INPUT FOR THIS TASK →

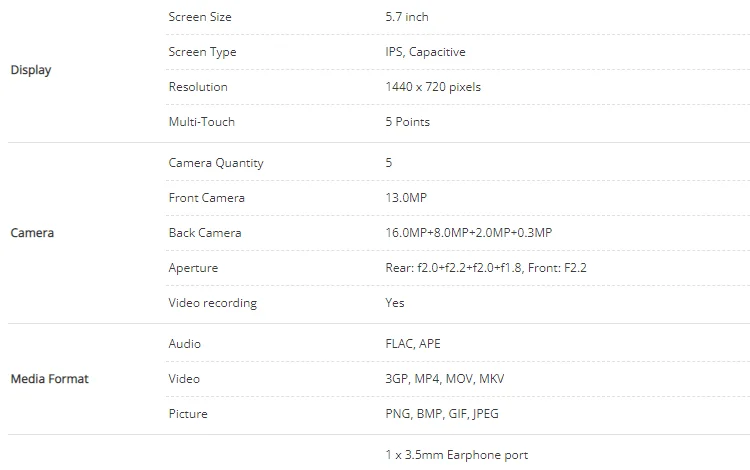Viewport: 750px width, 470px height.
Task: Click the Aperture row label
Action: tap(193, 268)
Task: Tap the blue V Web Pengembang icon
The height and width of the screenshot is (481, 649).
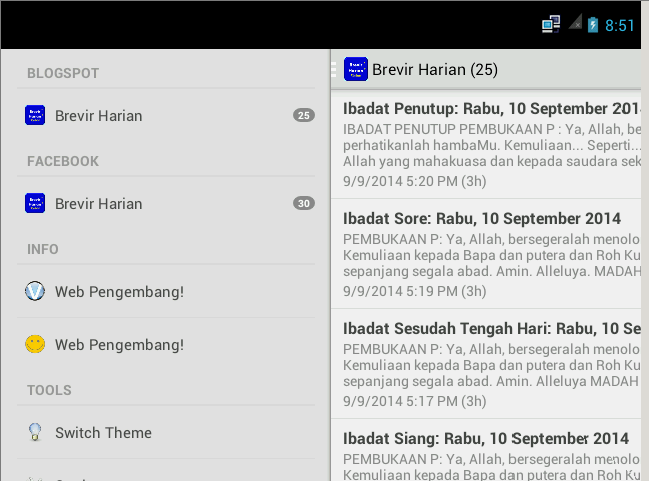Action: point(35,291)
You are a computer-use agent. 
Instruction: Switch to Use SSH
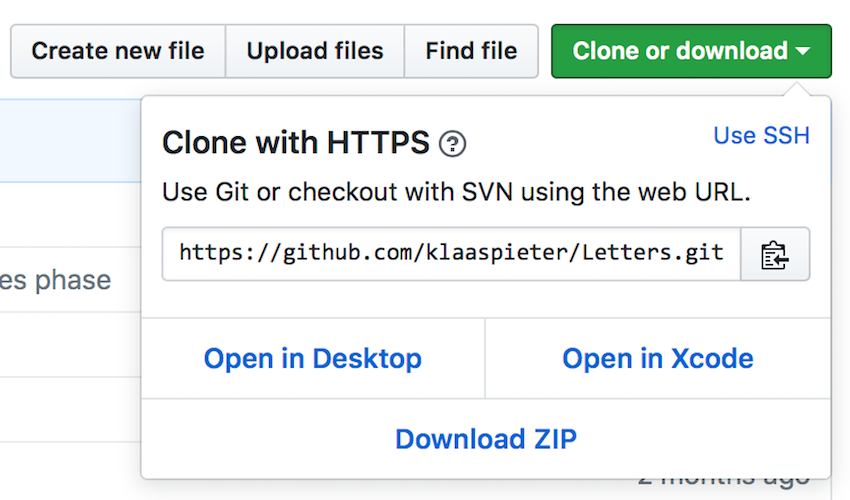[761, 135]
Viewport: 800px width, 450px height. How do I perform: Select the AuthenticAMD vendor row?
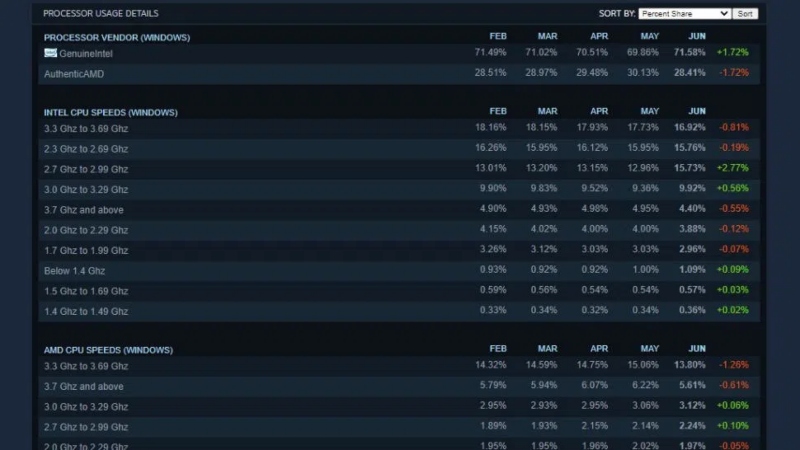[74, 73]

YOUR INSTRUCTIONS →
Your copy must consist solely of the lines from the one containing "Instruction: Switch to Use SSH" through the final line of the material above, transcribed exactly, with the pictures left out.

TASK OUTPUT →
Instruction: Switch to Use SSH
[761, 135]
Viewport: 800px width, 450px height. How do I perform: Select the AuthenticAMD vendor row?
[74, 73]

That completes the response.